* [About this exercise]
Print the data that follows exactly as it stands, from its first line through the line containing "gazetaprawna.pl (212, 40)", and stop there.

Dataset entries

= Beginning of Section =

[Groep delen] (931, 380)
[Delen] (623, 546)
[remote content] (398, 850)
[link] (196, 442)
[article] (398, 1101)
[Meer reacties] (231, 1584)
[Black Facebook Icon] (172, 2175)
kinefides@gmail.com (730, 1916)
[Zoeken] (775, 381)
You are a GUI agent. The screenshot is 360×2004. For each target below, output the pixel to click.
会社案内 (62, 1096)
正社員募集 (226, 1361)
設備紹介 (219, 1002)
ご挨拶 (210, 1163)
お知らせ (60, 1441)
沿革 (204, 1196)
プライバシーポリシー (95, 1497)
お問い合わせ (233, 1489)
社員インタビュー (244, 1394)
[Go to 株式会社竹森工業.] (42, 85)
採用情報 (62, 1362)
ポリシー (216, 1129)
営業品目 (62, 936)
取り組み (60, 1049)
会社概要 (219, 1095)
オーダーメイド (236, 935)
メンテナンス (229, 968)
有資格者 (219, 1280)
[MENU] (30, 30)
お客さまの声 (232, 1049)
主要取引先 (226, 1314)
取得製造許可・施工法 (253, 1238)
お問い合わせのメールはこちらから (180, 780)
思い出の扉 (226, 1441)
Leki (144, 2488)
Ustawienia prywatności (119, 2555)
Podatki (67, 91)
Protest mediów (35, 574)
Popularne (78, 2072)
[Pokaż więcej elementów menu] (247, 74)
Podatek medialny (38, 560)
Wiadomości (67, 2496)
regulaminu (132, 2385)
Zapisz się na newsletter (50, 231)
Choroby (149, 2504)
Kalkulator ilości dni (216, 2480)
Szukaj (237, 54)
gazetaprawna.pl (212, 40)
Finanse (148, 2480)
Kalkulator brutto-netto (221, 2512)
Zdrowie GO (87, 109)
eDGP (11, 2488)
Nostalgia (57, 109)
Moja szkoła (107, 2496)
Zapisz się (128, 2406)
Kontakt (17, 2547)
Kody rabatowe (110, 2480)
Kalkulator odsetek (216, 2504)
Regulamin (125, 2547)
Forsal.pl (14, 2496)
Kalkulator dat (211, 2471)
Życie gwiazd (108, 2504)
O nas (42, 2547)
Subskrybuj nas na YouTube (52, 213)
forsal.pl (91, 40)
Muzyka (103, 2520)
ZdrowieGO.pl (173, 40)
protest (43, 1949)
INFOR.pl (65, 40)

= End of Section =

* [Answer box]
[Groep delen] (931, 380)
[Delen] (623, 546)
[remote content] (398, 850)
[link] (196, 442)
[article] (398, 1101)
[Meer reacties] (231, 1584)
[Black Facebook Icon] (172, 2175)
kinefides@gmail.com (730, 1916)
[Zoeken] (775, 381)
You are a GUI agent. The screenshot is 360×2004. For each target below, output the pixel to click.
会社案内 (62, 1096)
正社員募集 (226, 1361)
設備紹介 (219, 1002)
ご挨拶 (210, 1163)
お知らせ (60, 1441)
沿革 (204, 1196)
プライバシーポリシー (95, 1497)
お問い合わせ (233, 1489)
社員インタビュー (244, 1394)
[Go to 株式会社竹森工業.] (42, 85)
採用情報 (62, 1362)
ポリシー (216, 1129)
営業品目 (62, 936)
取り組み (60, 1049)
会社概要 (219, 1095)
オーダーメイド (236, 935)
メンテナンス (229, 968)
有資格者 (219, 1280)
[MENU] (30, 30)
お客さまの声 (232, 1049)
主要取引先 (226, 1314)
取得製造許可・施工法 (253, 1238)
お問い合わせのメールはこちらから (180, 780)
思い出の扉 (226, 1441)
Leki (144, 2488)
Ustawienia prywatności (119, 2555)
Podatki (67, 91)
Protest mediów (35, 574)
Popularne (78, 2072)
[Pokaż więcej elementów menu] (247, 74)
Podatek medialny (38, 560)
Wiadomości (67, 2496)
regulaminu (132, 2385)
Zapisz się na newsletter (50, 231)
Choroby (149, 2504)
Kalkulator ilości dni (216, 2480)
Szukaj (237, 54)
gazetaprawna.pl (212, 40)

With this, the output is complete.